Sunday, January 3, 2021

Ops Oriented Development

Opinions expressed are solely my own and do not express the views or opinions of my employer

TLDR; 
 User features are important and delivering them fast is critical to be successful, but this doesn't need to be a nightmare for Operations. 


As a user ... 

A familiar story follows and talks about what is needed for the user to complete his/her task. Thousands of developers around the globe every day pick up one of these stories and deliver value for their business. Most firms alongside these developers operate a mighty set of L1 and L2 support teams to support the production systems. 

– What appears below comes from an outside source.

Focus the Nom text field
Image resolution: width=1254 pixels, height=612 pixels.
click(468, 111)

Distancing themselves from arguments about GraphQL vs Rest, React vs Angular, Java vs Node these folks act as real reviewers for our system. I assume some of them will have the following questions when they are asked to support a new application. 
  •  How far are users' expectations from what was built? 
  •  Is the system transparent enough to help answer the user's question? 
  •  How quickly can an L1 or L2 answer a question before throwing their hands up and escalate the issues to L3? 
 I am sure some teams out there discuss these along with the stellar feature development. Logging, in particular, seems to be something that most developers use to help themselves rather than support teams. Do we have standards across the organization's applications to log certain information in a certain format? Splunk, DataDog etc are excellent tools but still, supporting every new application requires experimentation with queries and specific attributes.  Multiple teams and subgroups within a larger team tend to handle this in their own special way.

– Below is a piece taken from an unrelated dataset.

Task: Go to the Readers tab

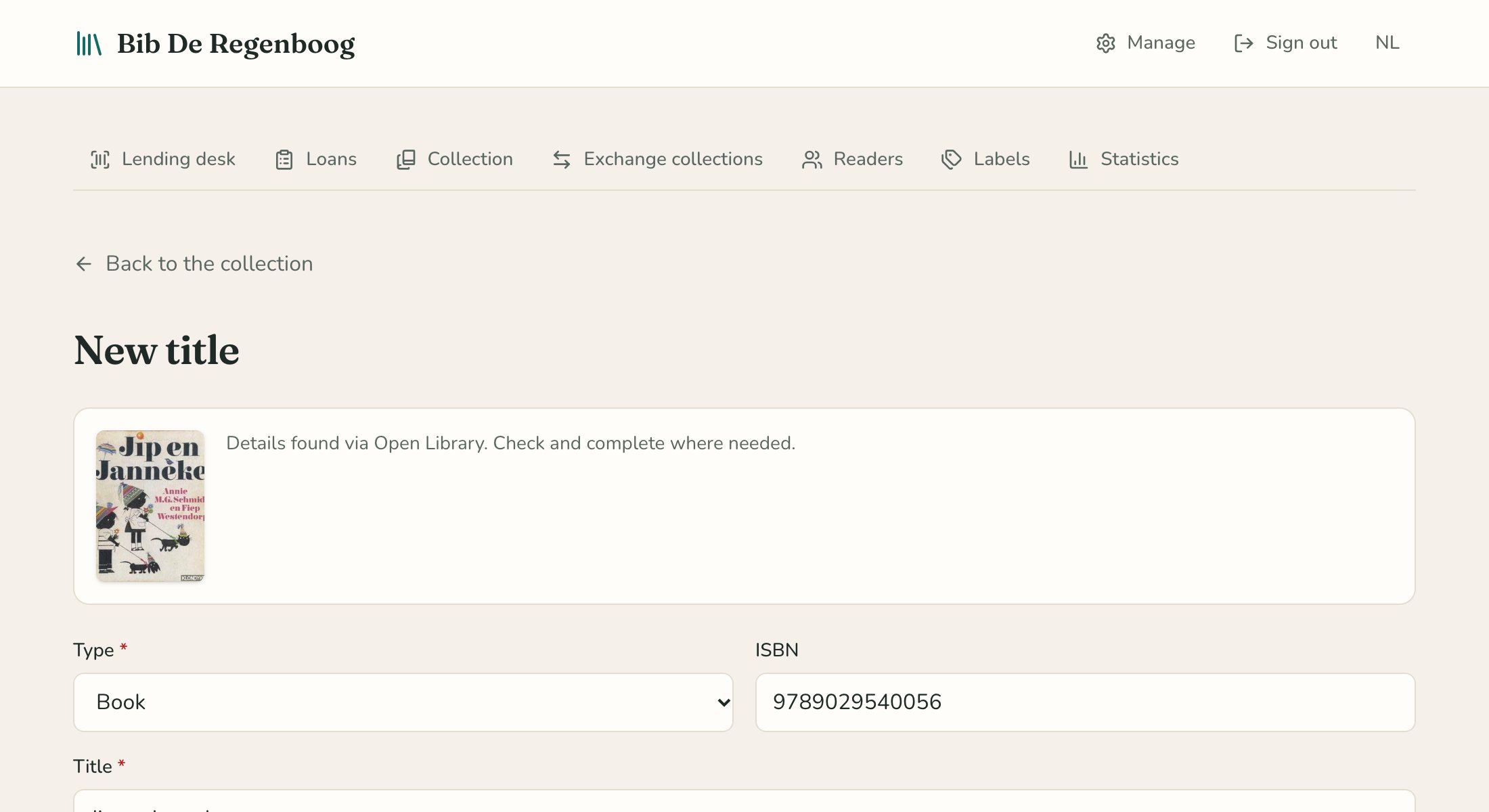Action: pos(852,159)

 Intuitive user experiences are highly regarded in today's web/mobile development, Can we have a similar experience for support/operations teams? Maybe, some of you are gathering requirements for monitoring and are not just adding it after the development as an afterthought. 

Deployment using architectural patterns and abstracting away language/ecosystem specific nuances simplified the deployment side of the chaos, all thanks to container abstractions and shift left paradigms bringing developers closer to deployment engineering. 

A similar focus on 'running the show' is much needed ...